In the last few years, I have worked on problems in ergodic theory, looking at statistical and probabilistic aspects of dynamical systems. This includes systems with no symmetry, compact symmetry and noncompact symmetry. For example, Mike Field, Andrew Török and I show that hyperbolic flows are stably mixing (for open and dense sets of smooth flows). We now have similar results on stable rapid mixing (superpolynomial decay of correlations).
Using renewal theory, I have extended Dolgopyat's ideas on rapid mixing to a class of nonuniformly hyperbolic flows (including the planar periodic Lorentz gas with finite horizons).
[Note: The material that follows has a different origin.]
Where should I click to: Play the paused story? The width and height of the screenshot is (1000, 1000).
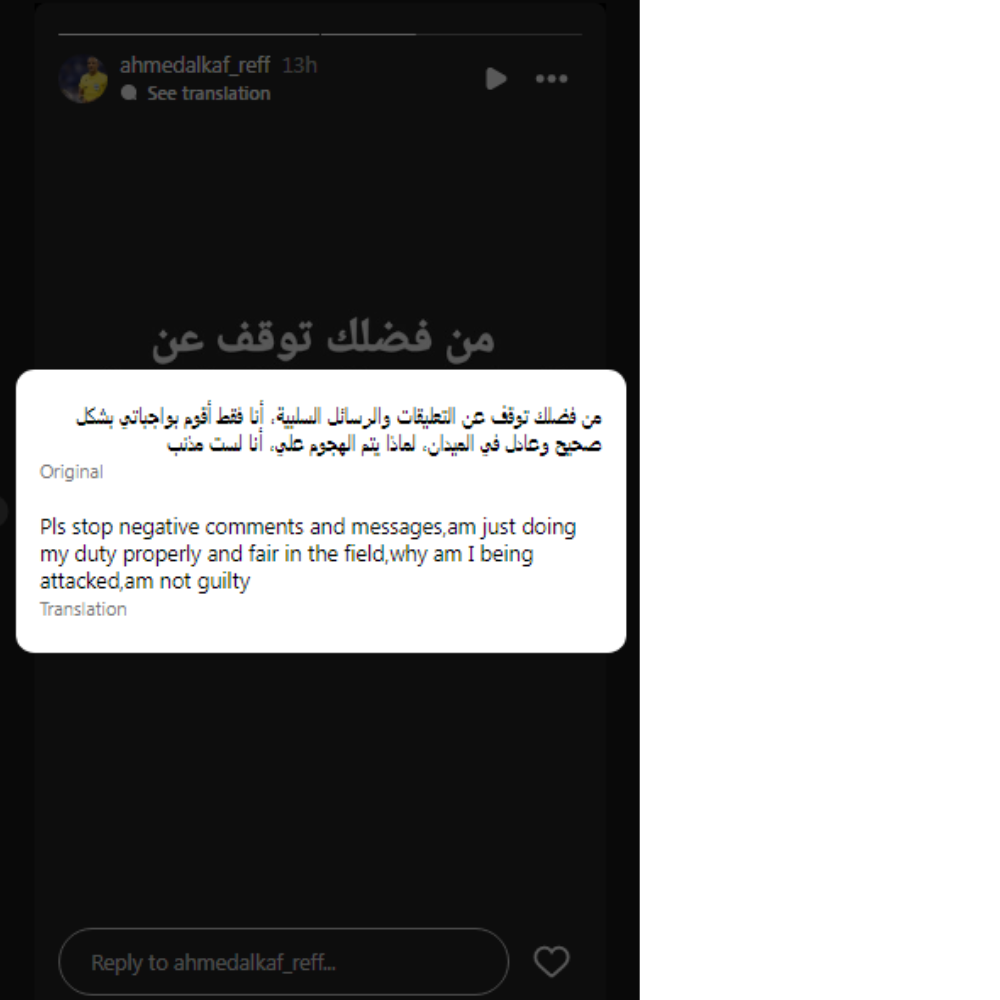point(496,78)
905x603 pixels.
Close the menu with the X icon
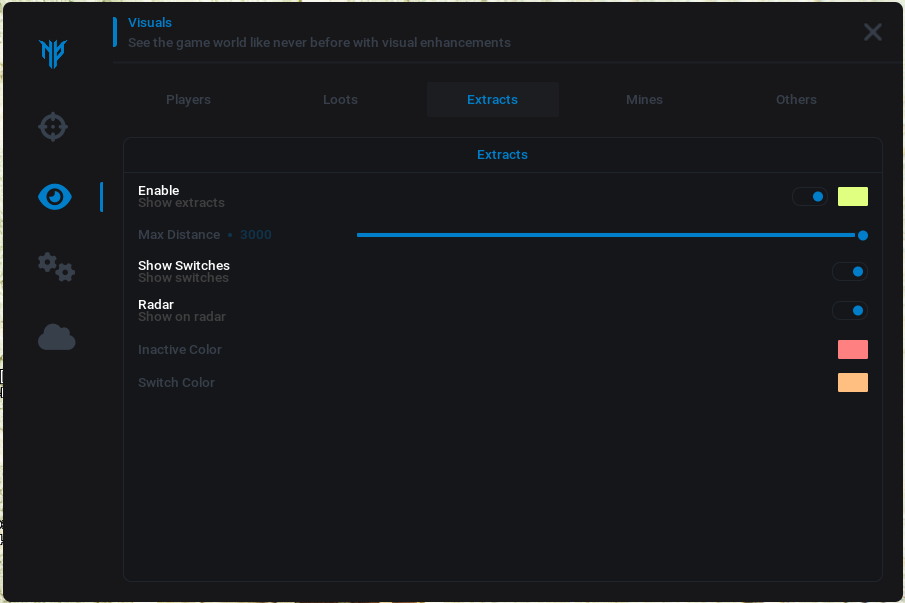coord(872,32)
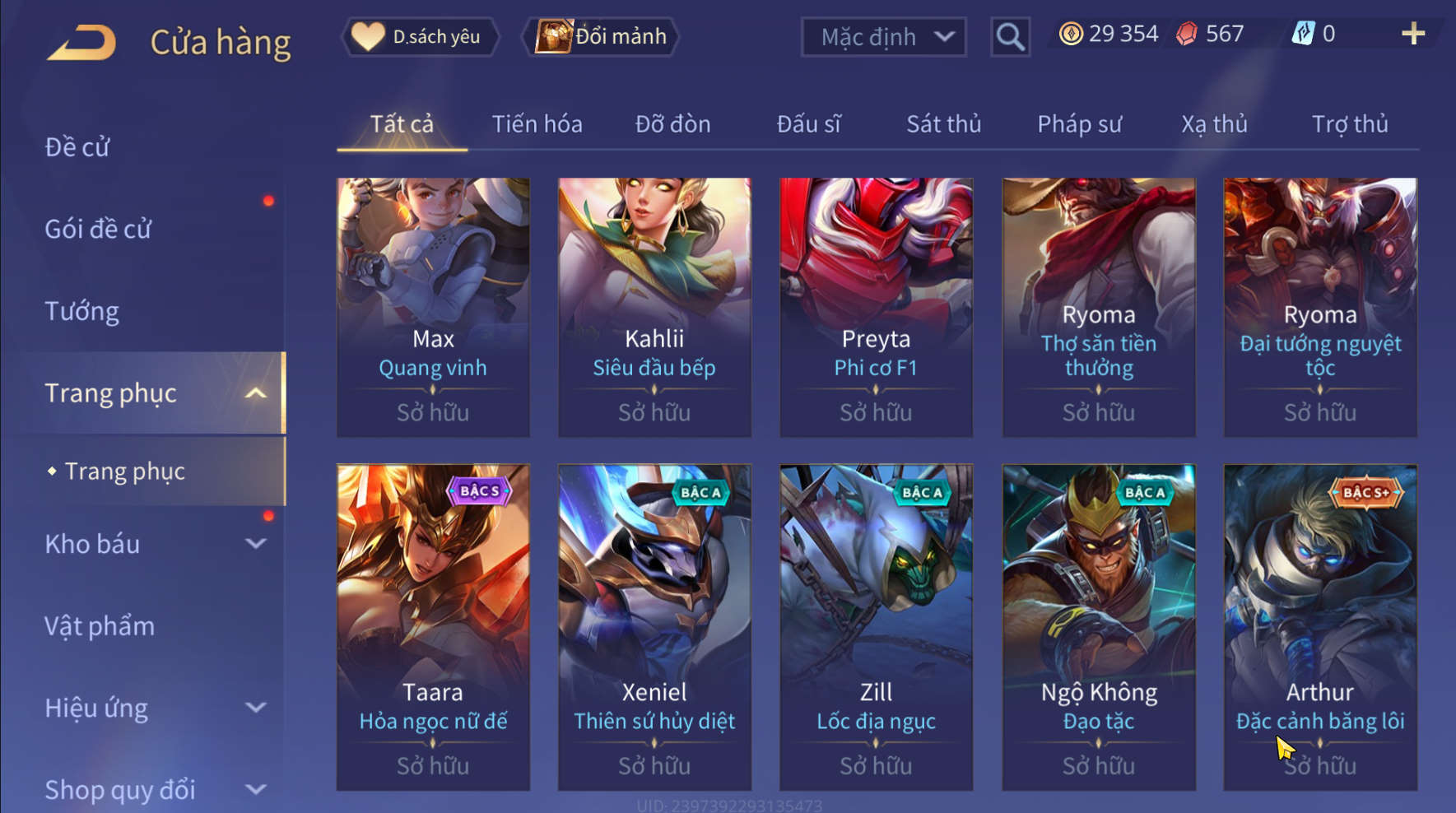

Recently, Georg Gottwald and I have developed a new 0-1 test for chaos. This test appears to have many advantages over the standard test of computing the maximal Lyapunov exponent. Click here for a comparison of the 0-1 test and the maximal Lyapunov exponent for the forced van der Pol oscillator. Here is an improved version of the 0-1 test that works well with moderately noisy data (and which seems to compare favourably with the maximal Lyapunov exponent). The mathematical justification for why the test works is provided by the earlier work on ergodic theory mentioned above.
Alistair Windsor and I have an elementary construction of a diffeomorphism with infinitely many attractors with intermingled basins (aka riddled basins).
Previously, my research focused on bifurcation theory/dynamical systems with noncompact symmetry (usually Euclidean symmetry), with particular emphasis on the rigorous foundations of Ginzburg-Landau theory.
As far as compact symmetry groups are concerned, I have worked on
chaotic attractors where the symmetry appears only on average,
robust heteroclinic cycles which provide an elementary mechanism for
producing intermittent phenomena, and on
bifurcation from relative
periodic solutions and discrete
rotating waves (periodic solutions with spatiotemporal symmetry).